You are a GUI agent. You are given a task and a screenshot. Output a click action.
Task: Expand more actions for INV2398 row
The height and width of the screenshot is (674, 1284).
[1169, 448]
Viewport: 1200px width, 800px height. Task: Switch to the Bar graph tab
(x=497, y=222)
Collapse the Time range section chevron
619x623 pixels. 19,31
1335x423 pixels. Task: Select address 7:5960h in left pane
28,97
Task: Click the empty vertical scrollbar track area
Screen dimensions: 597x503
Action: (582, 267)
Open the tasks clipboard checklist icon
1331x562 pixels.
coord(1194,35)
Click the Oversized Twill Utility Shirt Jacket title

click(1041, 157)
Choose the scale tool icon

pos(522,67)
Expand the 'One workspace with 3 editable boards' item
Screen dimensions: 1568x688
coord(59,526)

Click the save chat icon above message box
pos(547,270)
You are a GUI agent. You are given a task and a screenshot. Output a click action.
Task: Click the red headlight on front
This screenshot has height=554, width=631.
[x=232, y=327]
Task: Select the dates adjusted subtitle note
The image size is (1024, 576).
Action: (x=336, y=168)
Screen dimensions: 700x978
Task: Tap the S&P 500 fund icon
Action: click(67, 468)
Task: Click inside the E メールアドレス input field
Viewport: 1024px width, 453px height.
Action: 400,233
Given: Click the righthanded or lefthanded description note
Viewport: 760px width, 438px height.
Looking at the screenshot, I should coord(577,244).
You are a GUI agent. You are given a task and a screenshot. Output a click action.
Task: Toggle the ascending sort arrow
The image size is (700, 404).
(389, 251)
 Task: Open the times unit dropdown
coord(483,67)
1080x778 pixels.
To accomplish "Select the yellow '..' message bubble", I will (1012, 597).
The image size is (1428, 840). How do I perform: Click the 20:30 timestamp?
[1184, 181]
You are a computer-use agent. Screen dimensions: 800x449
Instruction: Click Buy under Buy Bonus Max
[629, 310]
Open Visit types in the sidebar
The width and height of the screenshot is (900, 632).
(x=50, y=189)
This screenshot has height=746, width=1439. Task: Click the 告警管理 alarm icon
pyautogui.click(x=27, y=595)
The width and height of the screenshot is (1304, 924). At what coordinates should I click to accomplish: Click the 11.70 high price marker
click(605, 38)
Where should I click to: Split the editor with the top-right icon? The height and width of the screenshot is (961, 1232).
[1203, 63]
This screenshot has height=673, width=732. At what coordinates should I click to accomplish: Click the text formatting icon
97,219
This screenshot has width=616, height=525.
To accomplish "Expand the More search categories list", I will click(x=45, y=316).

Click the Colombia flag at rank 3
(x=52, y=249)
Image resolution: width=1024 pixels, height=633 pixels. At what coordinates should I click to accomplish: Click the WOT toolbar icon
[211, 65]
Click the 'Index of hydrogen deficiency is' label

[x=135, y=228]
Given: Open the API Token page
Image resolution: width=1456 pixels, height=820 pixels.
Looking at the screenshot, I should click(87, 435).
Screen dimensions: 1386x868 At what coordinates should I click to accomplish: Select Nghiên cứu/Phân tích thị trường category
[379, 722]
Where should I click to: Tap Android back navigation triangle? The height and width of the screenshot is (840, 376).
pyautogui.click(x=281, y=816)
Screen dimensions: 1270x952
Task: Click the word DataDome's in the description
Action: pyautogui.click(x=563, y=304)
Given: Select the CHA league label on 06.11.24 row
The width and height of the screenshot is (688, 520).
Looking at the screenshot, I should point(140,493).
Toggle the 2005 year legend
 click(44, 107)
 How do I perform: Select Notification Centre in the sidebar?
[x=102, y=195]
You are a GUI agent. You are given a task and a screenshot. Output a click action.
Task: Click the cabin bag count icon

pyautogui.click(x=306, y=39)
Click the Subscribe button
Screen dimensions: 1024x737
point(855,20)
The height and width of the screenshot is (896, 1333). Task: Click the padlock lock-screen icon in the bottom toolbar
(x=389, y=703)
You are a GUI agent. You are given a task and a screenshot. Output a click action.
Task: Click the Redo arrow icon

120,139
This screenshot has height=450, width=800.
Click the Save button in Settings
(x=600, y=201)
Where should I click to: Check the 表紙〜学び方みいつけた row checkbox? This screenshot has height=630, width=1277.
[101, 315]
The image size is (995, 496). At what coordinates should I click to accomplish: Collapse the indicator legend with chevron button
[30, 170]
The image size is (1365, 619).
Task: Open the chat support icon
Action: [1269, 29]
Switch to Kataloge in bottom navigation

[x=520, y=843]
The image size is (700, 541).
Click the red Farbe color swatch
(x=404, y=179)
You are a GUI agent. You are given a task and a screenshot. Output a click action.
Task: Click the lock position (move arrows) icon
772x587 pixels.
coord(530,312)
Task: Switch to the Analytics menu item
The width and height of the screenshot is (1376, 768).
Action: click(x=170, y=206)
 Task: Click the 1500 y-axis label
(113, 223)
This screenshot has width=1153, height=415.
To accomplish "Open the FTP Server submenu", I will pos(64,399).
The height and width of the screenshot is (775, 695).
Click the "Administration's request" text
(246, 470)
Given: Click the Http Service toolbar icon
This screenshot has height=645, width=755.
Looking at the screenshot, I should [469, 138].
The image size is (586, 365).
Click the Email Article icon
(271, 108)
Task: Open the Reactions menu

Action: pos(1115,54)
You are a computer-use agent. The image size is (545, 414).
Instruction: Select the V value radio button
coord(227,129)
****************************************
* **Assignment**
Restate the data above in full, keeping every word as it is.

* **Solution for this task**
You are a GUI agent. You are given a task and a screenshot. Output a click action.
Task: Expand more actions for INV2398 row
The height and width of the screenshot is (674, 1284).
[1169, 448]
Viewport: 1200px width, 800px height. Task: Switch to the Bar graph tab
(x=497, y=222)
Collapse the Time range section chevron
619x623 pixels. 19,31
1335x423 pixels. Task: Select address 7:5960h in left pane
28,97
Task: Click the empty vertical scrollbar track area
Screen dimensions: 597x503
Action: (582, 267)
Open the tasks clipboard checklist icon
1331x562 pixels.
coord(1194,35)
Click the Oversized Twill Utility Shirt Jacket title

click(1041, 157)
Choose the scale tool icon

pos(522,67)
Expand the 'One workspace with 3 editable boards' item
Screen dimensions: 1568x688
coord(59,526)

Click the save chat icon above message box
pos(547,270)
You are a GUI agent. You are given a task and a screenshot. Output a click action.
Task: Click the red headlight on front
This screenshot has height=554, width=631.
[x=232, y=327]
Task: Select the dates adjusted subtitle note
The image size is (1024, 576).
Action: (x=336, y=168)
Screen dimensions: 700x978
Task: Tap the S&P 500 fund icon
Action: click(67, 468)
Task: Click inside the E メールアドレス input field
Viewport: 1024px width, 453px height.
Action: 400,233
Given: Click the righthanded or lefthanded description note
Viewport: 760px width, 438px height.
Looking at the screenshot, I should coord(577,244).
You are a GUI agent. You are given a task and a screenshot. Output a click action.
Task: Toggle the ascending sort arrow
The image size is (700, 404).
(389, 251)
 Task: Open the times unit dropdown
coord(483,67)
1080x778 pixels.
To accomplish "Select the yellow '..' message bubble", I will (1012, 597).
The image size is (1428, 840). How do I perform: Click the 20:30 timestamp?
[1184, 181]
You are a computer-use agent. Screen dimensions: 800x449
Instruction: Click Buy under Buy Bonus Max
[629, 310]
Open Visit types in the sidebar
The width and height of the screenshot is (900, 632).
(x=50, y=189)
This screenshot has height=746, width=1439. Task: Click the 告警管理 alarm icon
pyautogui.click(x=27, y=595)
The width and height of the screenshot is (1304, 924). At what coordinates should I click to accomplish: Click the 11.70 high price marker
click(605, 38)
Where should I click to: Split the editor with the top-right icon? The height and width of the screenshot is (961, 1232).
[1203, 63]
This screenshot has height=673, width=732. At what coordinates should I click to accomplish: Click the text formatting icon
97,219
This screenshot has width=616, height=525.
To accomplish "Expand the More search categories list", I will click(x=45, y=316).

Click the Colombia flag at rank 3
(x=52, y=249)
Image resolution: width=1024 pixels, height=633 pixels. At what coordinates should I click to accomplish: Click the WOT toolbar icon
[211, 65]
Click the 'Index of hydrogen deficiency is' label

[x=135, y=228]
Given: Open the API Token page
Image resolution: width=1456 pixels, height=820 pixels.
Looking at the screenshot, I should click(87, 435).
Screen dimensions: 1386x868 At what coordinates should I click to accomplish: Select Nghiên cứu/Phân tích thị trường category
[379, 722]
Where should I click to: Tap Android back navigation triangle? The height and width of the screenshot is (840, 376).
pyautogui.click(x=281, y=816)
Screen dimensions: 1270x952
Task: Click the word DataDome's in the description
Action: pyautogui.click(x=563, y=304)
Given: Select the CHA league label on 06.11.24 row
The width and height of the screenshot is (688, 520).
Looking at the screenshot, I should point(140,493).
Toggle the 2005 year legend
 click(44, 107)
 How do I perform: Select Notification Centre in the sidebar?
[x=102, y=195]
You are a GUI agent. You are given a task and a screenshot. Output a click action.
Task: Click the cabin bag count icon

pyautogui.click(x=306, y=39)
Click the Subscribe button
Screen dimensions: 1024x737
point(855,20)
The height and width of the screenshot is (896, 1333). Task: Click the padlock lock-screen icon in the bottom toolbar
(x=389, y=703)
You are a GUI agent. You are given a task and a screenshot. Output a click action.
Task: Click the Redo arrow icon

120,139
This screenshot has height=450, width=800.
Click the Save button in Settings
(x=600, y=201)
Where should I click to: Check the 表紙〜学び方みいつけた row checkbox? This screenshot has height=630, width=1277.
[101, 315]
The image size is (995, 496). At what coordinates should I click to accomplish: Collapse the indicator legend with chevron button
[30, 170]
The image size is (1365, 619).
Task: Open the chat support icon
Action: [1269, 29]
Switch to Kataloge in bottom navigation

[x=520, y=843]
The image size is (700, 541).
Click the red Farbe color swatch
(x=404, y=179)
You are a GUI agent. You are given a task and a screenshot. Output a click action.
Task: Click the lock position (move arrows) icon
772x587 pixels.
coord(530,312)
Task: Switch to the Analytics menu item
The width and height of the screenshot is (1376, 768).
Action: click(x=170, y=206)
 Task: Click the 1500 y-axis label
(113, 223)
This screenshot has width=1153, height=415.
To accomplish "Open the FTP Server submenu", I will pos(64,399).
The height and width of the screenshot is (775, 695).
Click the "Administration's request" text
(246, 470)
Given: Click the Http Service toolbar icon
This screenshot has height=645, width=755.
Looking at the screenshot, I should [469, 138].
The image size is (586, 365).
Click the Email Article icon
(271, 108)
Task: Open the Reactions menu

Action: pos(1115,54)
You are a computer-use agent. The image size is (545, 414).
Instruction: Select the V value radio button
coord(227,129)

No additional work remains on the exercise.